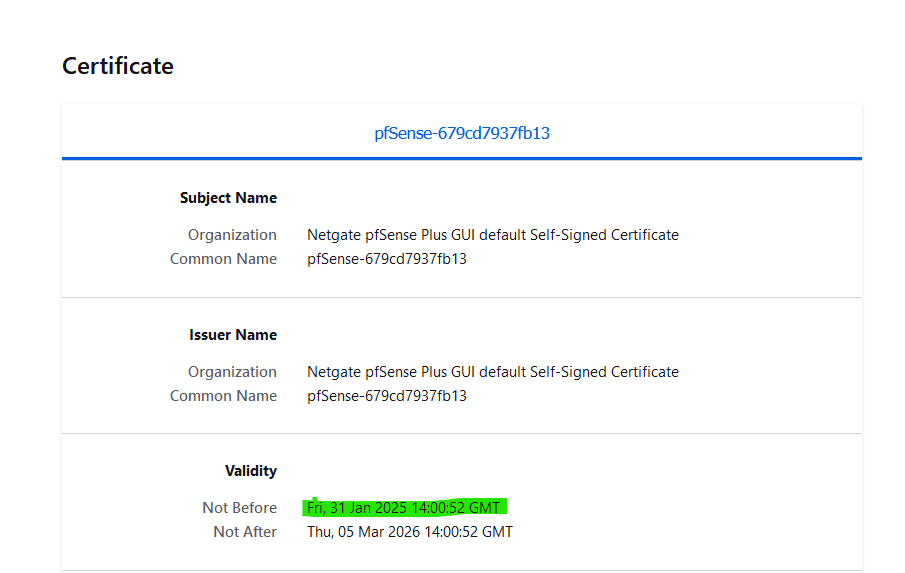Click the Not Before label

coord(240,508)
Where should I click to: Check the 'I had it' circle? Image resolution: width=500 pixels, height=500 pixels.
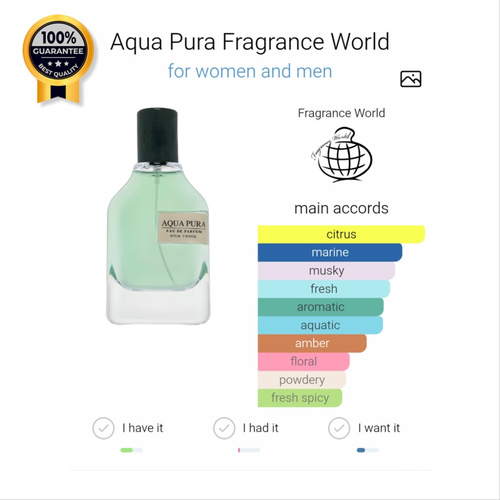(x=224, y=428)
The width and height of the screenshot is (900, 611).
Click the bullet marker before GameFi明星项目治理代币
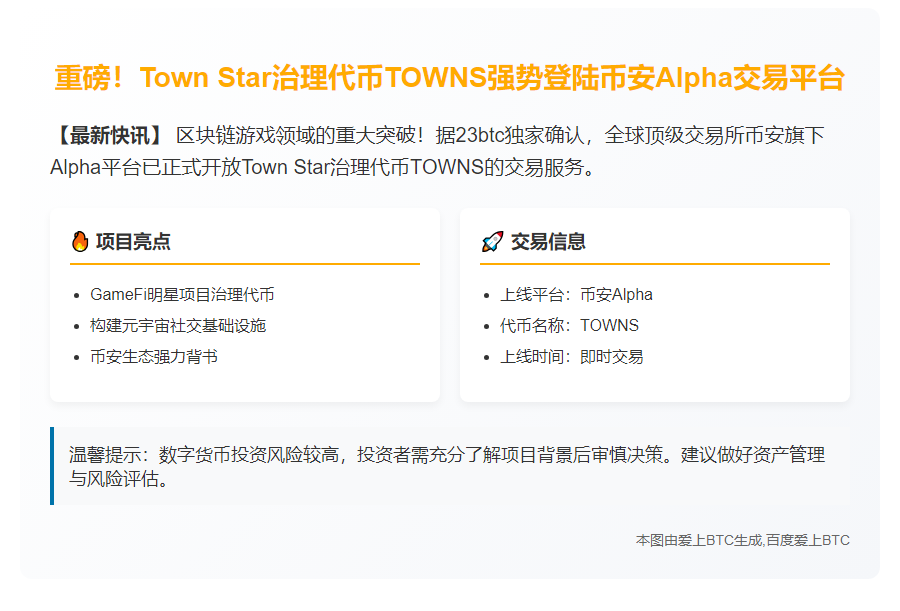pyautogui.click(x=76, y=295)
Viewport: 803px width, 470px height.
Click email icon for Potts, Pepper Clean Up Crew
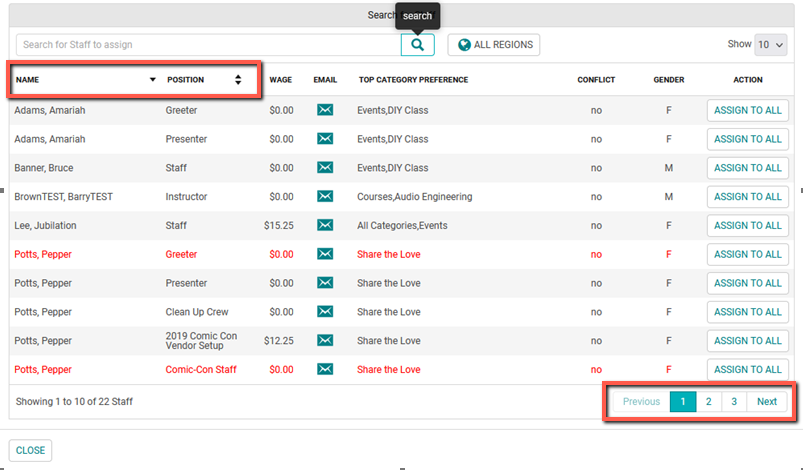[x=324, y=312]
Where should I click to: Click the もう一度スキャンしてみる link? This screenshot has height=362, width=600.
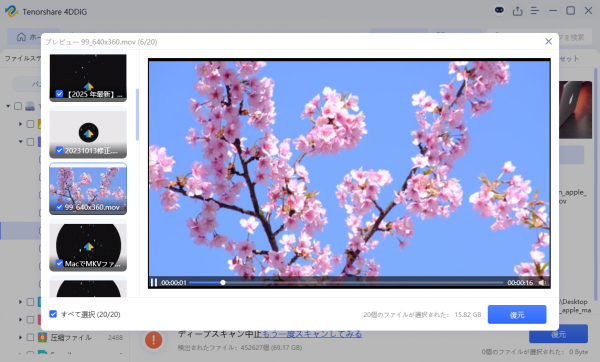tap(312, 334)
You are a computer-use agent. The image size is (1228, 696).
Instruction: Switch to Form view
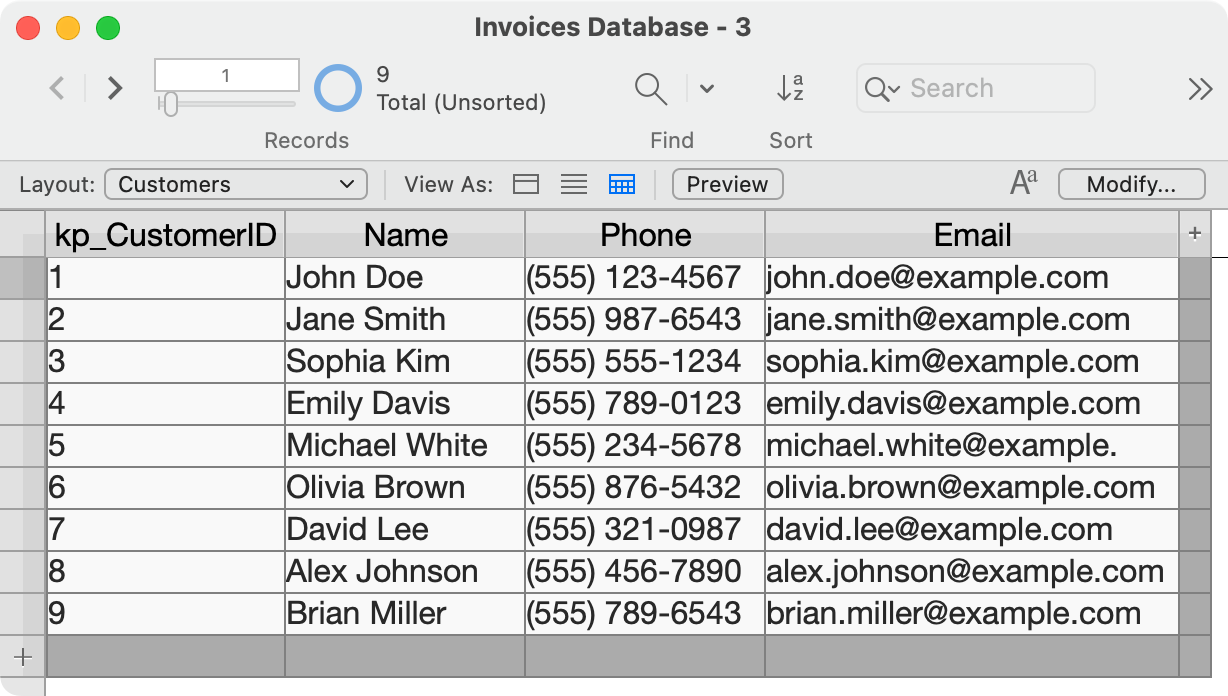(526, 184)
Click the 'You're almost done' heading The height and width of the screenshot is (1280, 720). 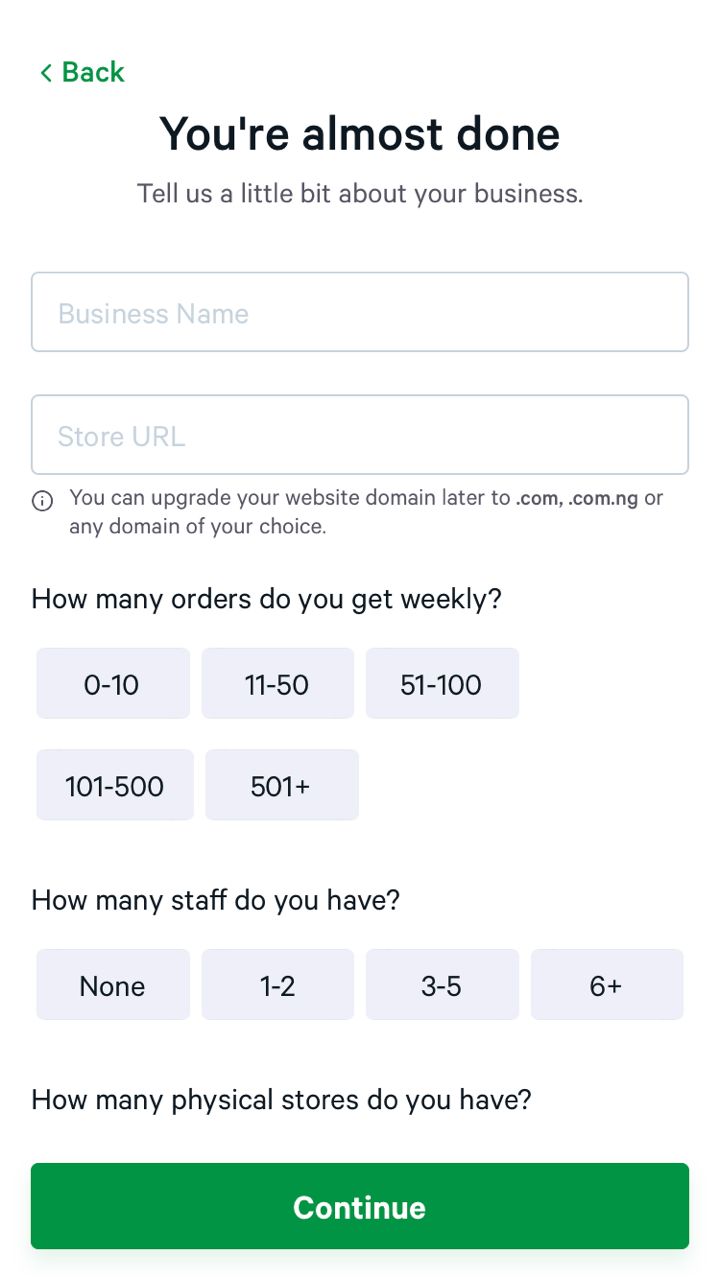360,133
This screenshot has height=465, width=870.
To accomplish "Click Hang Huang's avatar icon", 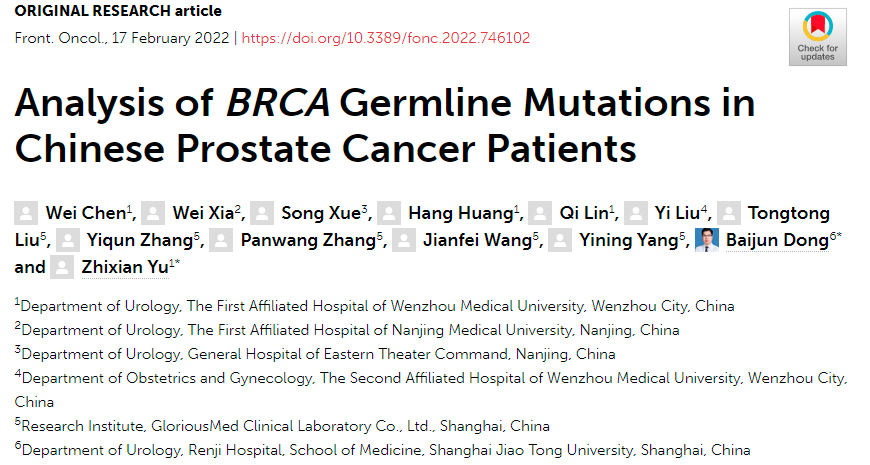I will (x=389, y=213).

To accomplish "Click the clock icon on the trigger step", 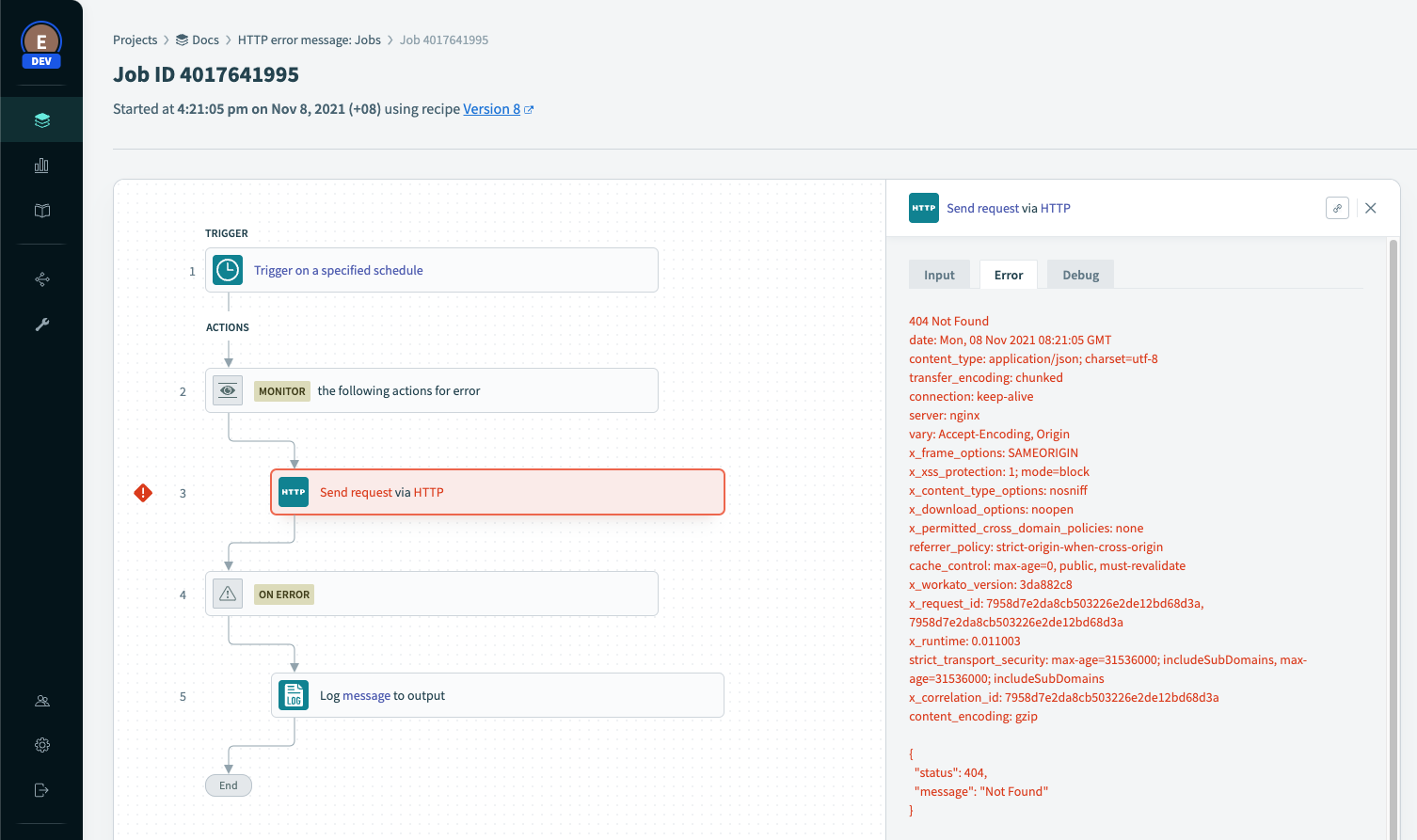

Exercise instructions:
Word for word, write out the lines above running from the one with "Where should I click to: Check" up to and including the one with "You are a computer-use". Drop any picture.

Solution for this task:
Where should I click to: Check the 'I had it' circle? Image resolution: width=500 pixels, height=500 pixels.
(x=224, y=428)
The width and height of the screenshot is (900, 611).
Click the bullet marker before GameFi明星项目治理代币
pyautogui.click(x=76, y=295)
Viewport: 803px width, 470px height.
Click email icon for Potts, Pepper Clean Up Crew
[x=324, y=312]
Where should I click to: Click the もう一度スキャンしてみる link? This screenshot has height=362, width=600.
tap(312, 334)
You are a computer-use agent. The image size is (1228, 696).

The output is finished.